| What you will do |
1 - From the muscle attachment design text below, set down the passage from "Purpose - An" up to and including "and Base (Right)".
2 - Using the muscle attachment design text below, decide whether each statement agrees with it. Answer yes or no and quote the words that decide it.
(a) The design still consists of two pieces.
(b) The assembly was required to be large.
(c) The muscle must be easy to remove so the AFO can be washed.
3 - Answer these questions from the muscle attachment design text below.
(a) During which phase were the criteria for the assembly established?
(b) What does the integrated plug combine?
(c) What two things is the attachment base designed to do?

Purpose - An assembly to attach the muscle to the brace needed to be designed that fit the following criteria established during the detailed design phase:
a) The assembly must be small and lightweight
b) The assembly must be safe without dangerous abrasive protrusions
c) The assembly must allow the muscle to be easily attached and removed so the AFO can be washed
d) The assembly must be feasible to design during MSD and not overly complex

Design

3D model of the Muscle Attachment: Assembly (Left), Integrated Plug (Center) and Base (Right)

Our design was changed slightly during this phase. After our preliminary detailed design review feedback and more consideration of the size of the piece, the design was iterated to become easier for the user to attach and detach the muscle. Our design continues to have 2 pieces: the integrated plug, which combines the air inlet plug on the McKibbon muscle with an attachment piece, and the attachment base, which is designed to easily mate to the integrated plug and attach to the brace.

| Supplied material |
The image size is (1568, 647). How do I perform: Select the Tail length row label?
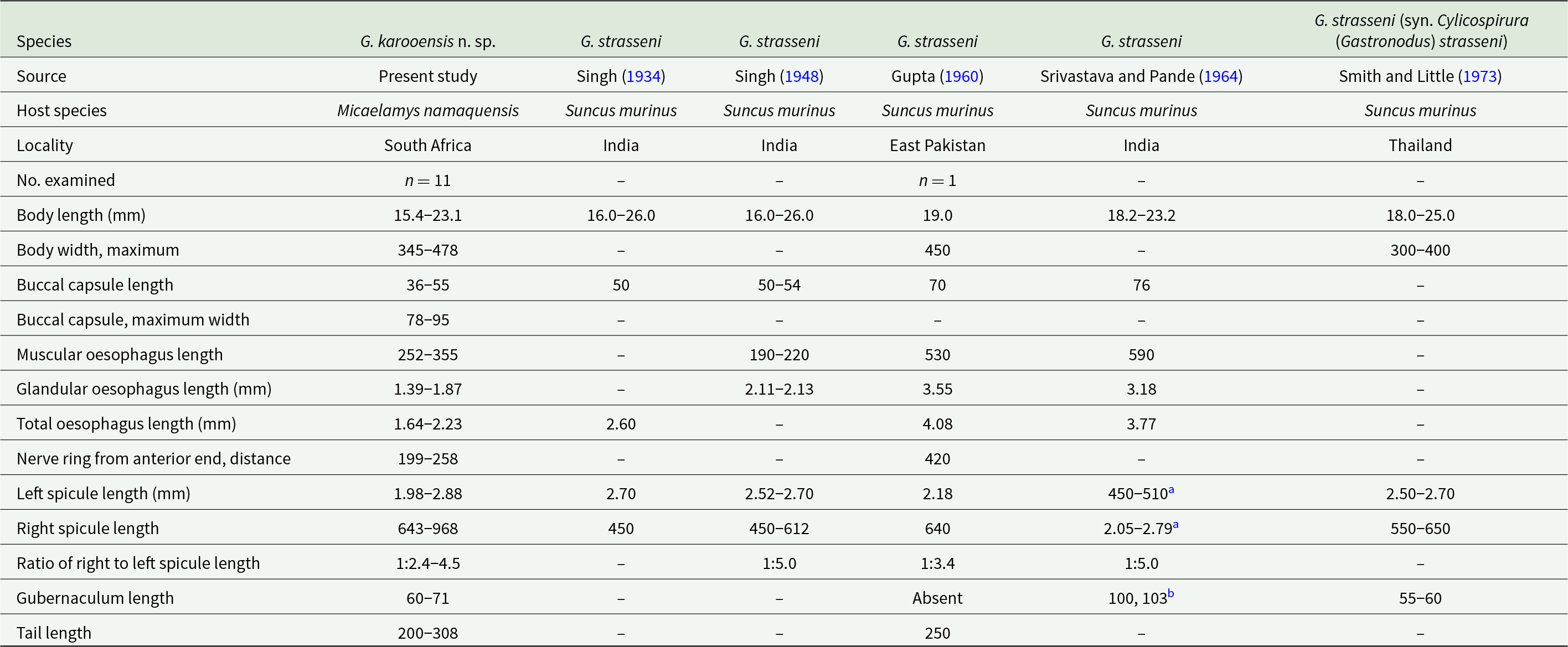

| Results of the exercise |
1 -
Purpose - An assembly to attach the muscle to the brace needed to be designed that fit the following criteria established during the detailed design phase:
a) The assembly must be small and lightweight
b) The assembly must be safe without dangerous abrasive protrusions
c) The assembly must allow the muscle to be easily attached and removed so the AFO can be washed
d) The assembly must be feasible to design during MSD and not overly complex

Design

3D model of the Muscle Attachment: Assembly (Left), Integrated Plug (Center) and Base (Right)

2 -
(a) Yes: "Our design continues to have 2 pieces"
(b) No: "The assembly must be small and lightweight"
(c) Yes: "The assembly must allow the muscle to be easily attached and removed so the AFO can be washed"

3 -
(a) The detailed design phase.
(b) The air inlet plug on the McKibbon muscle and an attachment piece.
(c) Easily mate to the integrated plug and attach to the brace.